General Secretary of the People's Vanguard Party
- In office April 1974 – 14 October 1975
- Preceded by: Position established
- Succeeded by: Position abolished

Personal details
- Born: 20 December 1934 Crater, Aden Protectorate
- Died: 31 May 2026 (aged 91) Cairo, Egypt
- Party: People's Vanguard Party (formerly)

= Anis Hassan Yahya =

Yemeni politician (1934–2026)

Anis Hassan Yahya (أنيس حسن يحيى; 20 December 1934 – 31 May 2026) was a Yemeni politician who served as the General Secretary of the People's Vanguard Party in former South Yemen (officially the People's Democratic Republic of Yemen).

== Life and career ==
Born in Aden's Crater district in 1934, he studied business in Cairo University in Egypt, graduating with a bachelor's degree in 1963. Upon returning to Aden, he worked as a high school teacher in Khormaksar District in Aden, before becoming involved in local politics.

A Ba'athist, Yahya was the leader of the Vanguard Party, which in 1975 merged to create the Yemeni Socialist Party (YSP).

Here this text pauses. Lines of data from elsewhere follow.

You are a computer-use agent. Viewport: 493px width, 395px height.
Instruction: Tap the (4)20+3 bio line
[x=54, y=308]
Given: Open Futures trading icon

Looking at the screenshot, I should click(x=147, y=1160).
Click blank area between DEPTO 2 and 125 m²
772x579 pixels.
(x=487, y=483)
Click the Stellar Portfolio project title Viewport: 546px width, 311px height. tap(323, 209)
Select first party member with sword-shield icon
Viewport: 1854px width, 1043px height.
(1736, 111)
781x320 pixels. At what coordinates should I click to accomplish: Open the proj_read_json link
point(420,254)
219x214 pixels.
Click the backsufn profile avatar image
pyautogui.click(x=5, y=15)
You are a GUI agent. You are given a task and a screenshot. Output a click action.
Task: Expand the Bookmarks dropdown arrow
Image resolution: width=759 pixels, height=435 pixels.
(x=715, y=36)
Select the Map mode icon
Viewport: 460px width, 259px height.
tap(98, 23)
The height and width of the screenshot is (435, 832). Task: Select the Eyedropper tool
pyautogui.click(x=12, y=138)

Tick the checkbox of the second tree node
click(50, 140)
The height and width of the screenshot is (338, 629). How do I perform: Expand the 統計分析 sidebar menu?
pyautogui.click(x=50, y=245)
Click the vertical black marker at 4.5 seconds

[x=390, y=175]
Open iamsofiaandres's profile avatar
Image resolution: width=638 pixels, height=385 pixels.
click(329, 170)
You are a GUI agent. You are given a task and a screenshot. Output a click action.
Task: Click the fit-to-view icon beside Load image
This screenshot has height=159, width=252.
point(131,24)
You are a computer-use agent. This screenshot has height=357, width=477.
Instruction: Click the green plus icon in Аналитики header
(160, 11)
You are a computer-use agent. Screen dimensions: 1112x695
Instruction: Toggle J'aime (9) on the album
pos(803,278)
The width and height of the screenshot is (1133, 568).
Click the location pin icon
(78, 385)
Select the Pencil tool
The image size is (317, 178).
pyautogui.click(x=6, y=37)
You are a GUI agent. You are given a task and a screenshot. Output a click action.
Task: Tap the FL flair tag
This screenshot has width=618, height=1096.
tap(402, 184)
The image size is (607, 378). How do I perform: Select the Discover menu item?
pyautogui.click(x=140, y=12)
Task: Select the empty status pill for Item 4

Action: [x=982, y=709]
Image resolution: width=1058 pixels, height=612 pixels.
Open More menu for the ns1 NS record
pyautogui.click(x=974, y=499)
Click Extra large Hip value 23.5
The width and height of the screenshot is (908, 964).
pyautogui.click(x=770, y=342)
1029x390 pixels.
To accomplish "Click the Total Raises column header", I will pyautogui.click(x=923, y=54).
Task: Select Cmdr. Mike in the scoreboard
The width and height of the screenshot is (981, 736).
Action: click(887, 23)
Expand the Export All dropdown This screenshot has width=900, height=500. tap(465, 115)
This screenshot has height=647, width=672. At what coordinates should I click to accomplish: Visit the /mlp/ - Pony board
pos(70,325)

During the South Yemen Civil War in 1986, he aligned with Ali Nasir Muhammad's faction of the YSP, which was defeated.

In 2002, the Yemen Times reported that Yahya would be permitted to return to Yemen from his exile in the United Arab Emirates, as part of an amnesty of YSP leaders convicted after the 1994 civil war.

Yahya died in Cairo, Egypt on 31 May 2026, at the age of 91. He had been living there since the 2010s.